## What is required
Type the records that follow again exactly as written, but drop the pictures.

+-------+

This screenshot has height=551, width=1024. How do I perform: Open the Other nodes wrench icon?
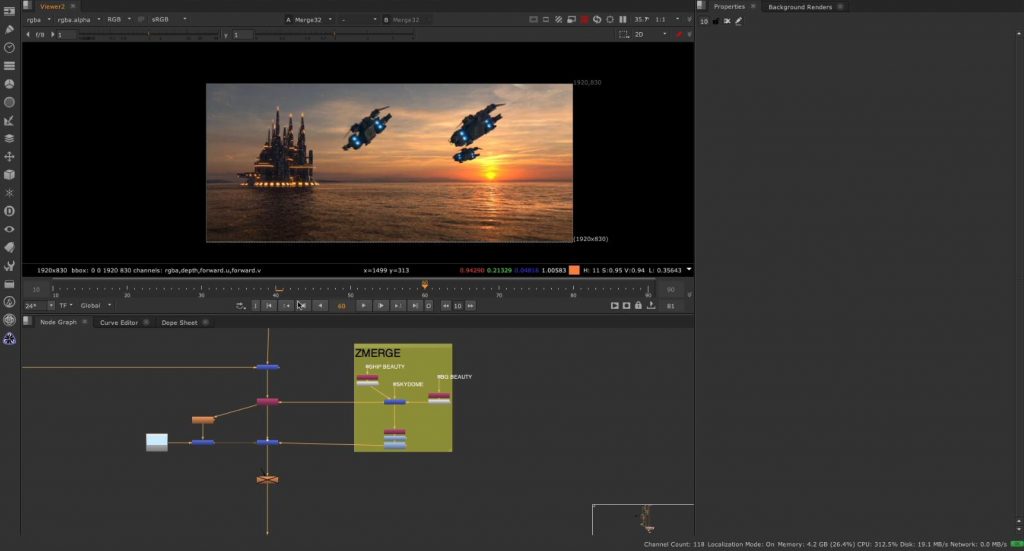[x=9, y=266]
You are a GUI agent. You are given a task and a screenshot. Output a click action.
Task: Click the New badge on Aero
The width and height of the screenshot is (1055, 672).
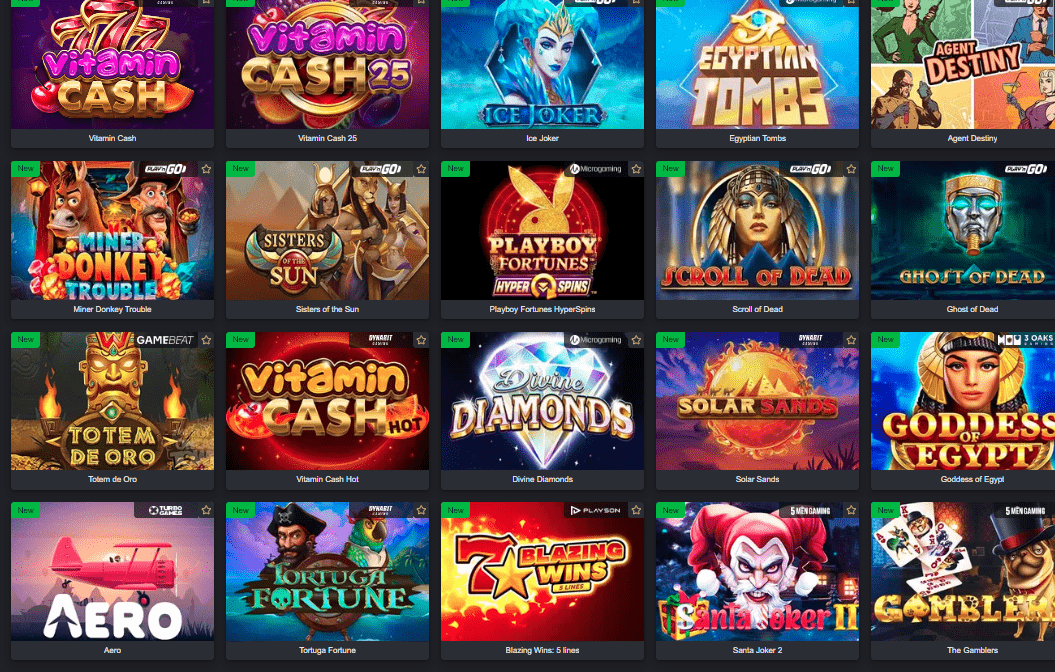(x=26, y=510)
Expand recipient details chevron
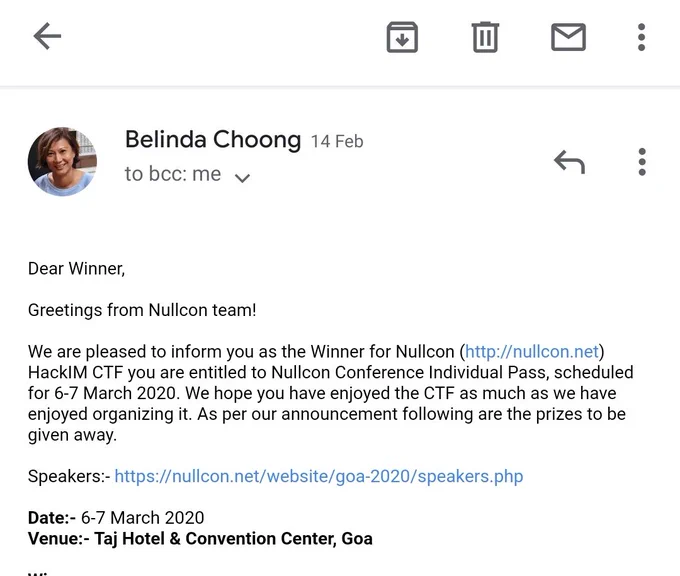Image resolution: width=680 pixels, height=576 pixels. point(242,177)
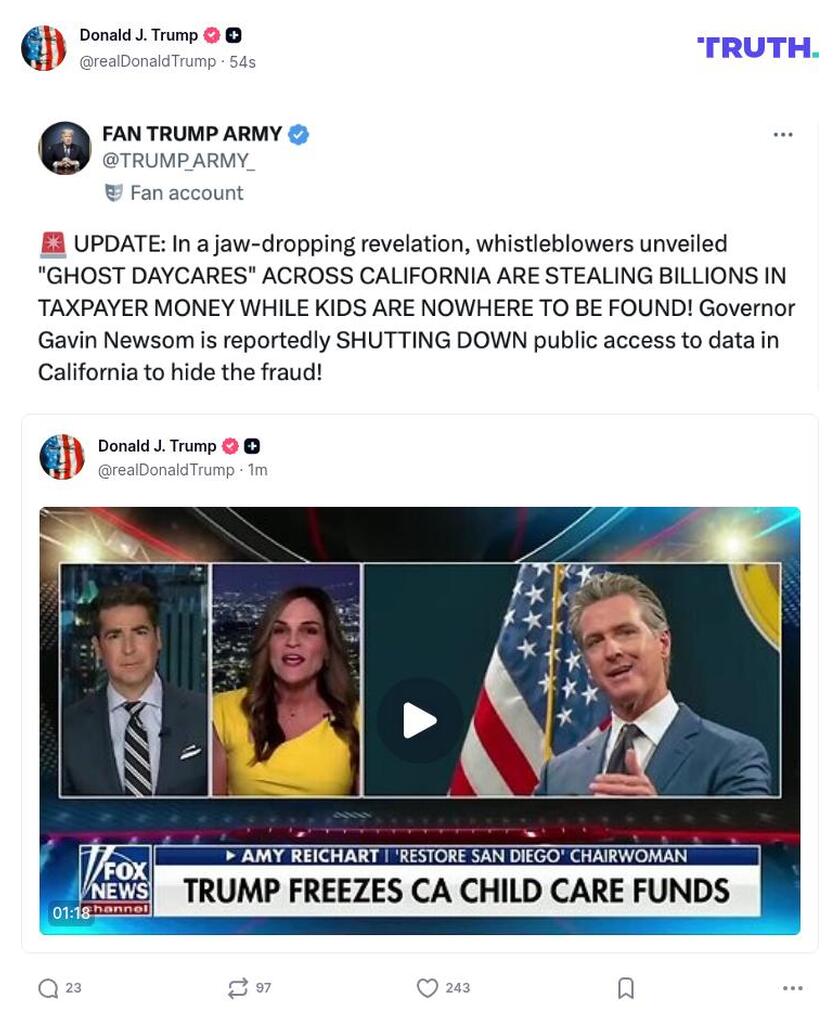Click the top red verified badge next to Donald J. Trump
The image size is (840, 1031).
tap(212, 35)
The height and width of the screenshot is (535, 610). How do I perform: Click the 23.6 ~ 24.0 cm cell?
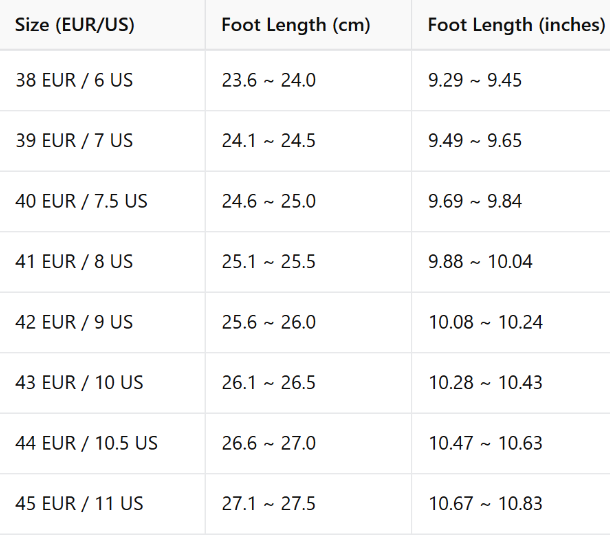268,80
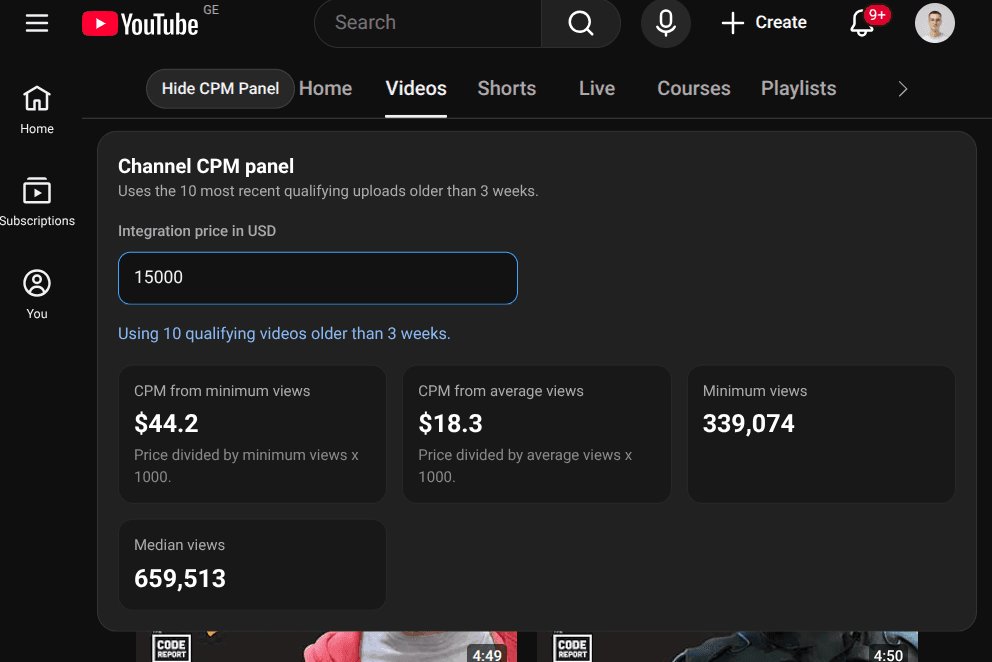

+-------+

## Output of the task
This screenshot has height=551, width=1024. How do I perform: Open the Other nodes wrench icon?
[x=9, y=266]
You are a GUI agent. You are given a task and a screenshot. Output a click action.
Task: Click the New badge on Aero
The width and height of the screenshot is (1055, 672).
(x=26, y=510)
Expand recipient details chevron
Image resolution: width=680 pixels, height=576 pixels. point(242,177)
Click the top red verified badge next to Donald J. Trump
The image size is (840, 1031).
tap(212, 35)
The height and width of the screenshot is (535, 610). How do I perform: Click the 23.6 ~ 24.0 cm cell?
268,80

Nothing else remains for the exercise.